One of America's favourite CEOs explains why he encourages gossip in the office

Jim Whitehurst Office Red Hat CEO Missy McLambRed Hat CEO Jim Whitehurst (center) with employees.

Conventional wisdom tells us that engaging in office gossip is unprofessional — even harmful to your career.

But Red Hat CEO Jim Whitehurst has a different opinion of the workplace rumour mill.

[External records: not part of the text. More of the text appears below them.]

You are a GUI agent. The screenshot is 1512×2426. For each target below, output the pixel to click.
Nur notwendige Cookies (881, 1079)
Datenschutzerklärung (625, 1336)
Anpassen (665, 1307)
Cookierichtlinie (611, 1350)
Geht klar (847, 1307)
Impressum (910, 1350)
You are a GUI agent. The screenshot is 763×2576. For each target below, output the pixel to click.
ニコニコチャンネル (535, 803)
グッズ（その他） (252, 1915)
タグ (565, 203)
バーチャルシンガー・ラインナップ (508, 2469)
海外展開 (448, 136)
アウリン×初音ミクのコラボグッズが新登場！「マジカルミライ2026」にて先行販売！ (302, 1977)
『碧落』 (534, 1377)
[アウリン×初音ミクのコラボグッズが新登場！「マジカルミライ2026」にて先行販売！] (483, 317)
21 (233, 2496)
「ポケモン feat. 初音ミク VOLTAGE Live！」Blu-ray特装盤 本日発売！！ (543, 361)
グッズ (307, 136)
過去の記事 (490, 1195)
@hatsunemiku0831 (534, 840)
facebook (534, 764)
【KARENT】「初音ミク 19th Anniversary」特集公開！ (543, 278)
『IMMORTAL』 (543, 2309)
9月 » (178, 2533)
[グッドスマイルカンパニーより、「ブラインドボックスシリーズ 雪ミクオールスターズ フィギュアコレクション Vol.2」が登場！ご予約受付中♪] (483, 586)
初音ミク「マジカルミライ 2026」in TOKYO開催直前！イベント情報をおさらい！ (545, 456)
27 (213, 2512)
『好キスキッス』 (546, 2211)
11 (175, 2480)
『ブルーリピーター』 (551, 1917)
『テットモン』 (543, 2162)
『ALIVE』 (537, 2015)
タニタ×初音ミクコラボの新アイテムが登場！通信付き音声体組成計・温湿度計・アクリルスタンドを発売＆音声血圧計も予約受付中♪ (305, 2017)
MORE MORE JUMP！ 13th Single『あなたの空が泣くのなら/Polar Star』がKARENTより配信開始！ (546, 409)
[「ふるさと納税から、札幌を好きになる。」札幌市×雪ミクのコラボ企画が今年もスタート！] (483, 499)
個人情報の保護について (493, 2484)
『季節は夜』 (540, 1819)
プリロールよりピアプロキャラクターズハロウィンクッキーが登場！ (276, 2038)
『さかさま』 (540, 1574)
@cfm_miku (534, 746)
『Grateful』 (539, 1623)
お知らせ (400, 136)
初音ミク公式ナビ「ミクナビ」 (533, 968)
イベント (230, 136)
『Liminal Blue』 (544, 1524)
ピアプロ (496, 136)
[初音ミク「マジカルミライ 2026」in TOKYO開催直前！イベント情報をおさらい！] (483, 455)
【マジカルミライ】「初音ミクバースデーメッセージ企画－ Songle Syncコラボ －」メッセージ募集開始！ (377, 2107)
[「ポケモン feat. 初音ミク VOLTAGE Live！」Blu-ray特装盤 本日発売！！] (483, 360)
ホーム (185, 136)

“Rule of thumb when it comes to office gossip: If you have more truth telling at the water cooler than in meetings, you’ve got a problem,” Whitehurst, who was recently ranked No. 10 on Glassdoor’s list of America’s most beloved CEOs, tells Business Insider. “You want to get to a place where people feel safe to share their thoughts, feelings, and opinions about a situation, beyond the water cooler.”

Rather than condemn office gossip, Whitehurst believes it’s a symptom of ineffective workplace communication. The CEO of the open-source software company says it’s crucial for leaders to create an open environment and encourage individuals to share both negative and positive thoughts, as the static, anonymous suggestion box simply doesn’t cut it anymore.

“The benefits of open, constructive dialogue are innumerable,” says Whitehurst. “As a leader, you can get a more accurate pulse on your organisation. What are people excited about? Where are their questions? All of those things matter. And, amazing ideas can come from anywhere in an organisation. If you give people a platform to have these conversations, ask questions, and find solutions, amazing things can happen.”

For many workers, office gossip provides an opportunity to simultaneously share information and vent about issues. Whitehurst is fine with his employees verbalizing such problems, saying that as long as the talk is productive and truthful, it’s valuable for the entire company.

“When you have passionate associates, like Red Hatters tend to be, some conversations can get heated,” Whitehurst says. “But I’d say the majority are incredibly productive and ultimately help us come up with solutions that a small cohort of teams on their own might never have been able to.”